OBJECTIVE >>
From the horse riding blog below, extract the passage from "We started the" to "and riding her.", word for word.

TEXT SEGMENT >>

******

At first I was a bit nervous about being in contact with animals this big, but I soon learned that they are very gentle. Today’s experience helped me gain knowledge on how to treat horses, get them ready to ride, clean them, etc. The instructors were very connected to the horses and I aspired to feel as close to the horses as them.

– Riko

The long awaited exciting horse riding CAS week has finally began! I have been excited for this week as I love interacting with animals, especially with those we don’t see everyday. I really hope to learn more about the horses, interact with them, and also take care of them. During the first day, seeing how everyone was so enthusiastic about horses made me even more interested myself.

We started the day off with learning how to tack a horse, along with building a connection with them. We then moved on and started learning how to ride a horse. And finally, we ended the day with learning how to groom them.

The horses there are really friendly. I was a little nervous at the start, and I was scared that they would kick me. But by the end of the day, I was able to go over to any horse and pet them with no fear. Anika, my horse for the week, she is a really calm and friendly horse which I was very pleased with. Working with her was great, I had no trouble tacking her up and riding her.

The workers there were also really nice. They were all trying to help us with their full potential. One of the instructors, Bobo, was really nice and respectful, and we all had a great time with her.

I really enjoyed our first day at Lowu Saddle Club, and I can’t wait for tomorrow!

– Bruce

Getting our helmets fitted!

A derpy horse greets us!

Day 0 – Excitement fills the air!

Written by: Jan and Inesz

It’s finally here! Sooner than we anticipated, the hassles that we call schoolwork were put aside for a week and we were promptly rushing around, looking to and fro for what we should have packed. Although we were all staying in Hong Kong, listening to other people’s excited jabbering over their own CAS trips did not deter us one bit.

******

AVAILABLE DATA >>
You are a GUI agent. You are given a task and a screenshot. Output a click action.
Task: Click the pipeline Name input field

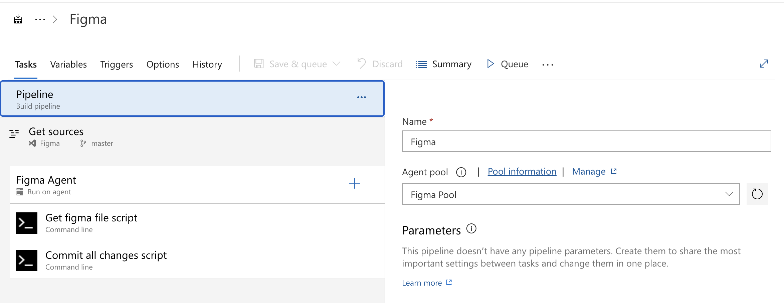[586, 141]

******

EXERCISE OUTPUT >>
We started the day off with learning how to tack a horse, along with building a connection with them. We then moved on and started learning how to ride a horse. And finally, we ended the day with learning how to groom them.

The horses there are really friendly. I was a little nervous at the start, and I was scared that they would kick me. But by the end of the day, I was able to go over to any horse and pet them with no fear. Anika, my horse for the week, she is a really calm and friendly horse which I was very pleased with. Working with her was great, I had no trouble tacking her up and riding her.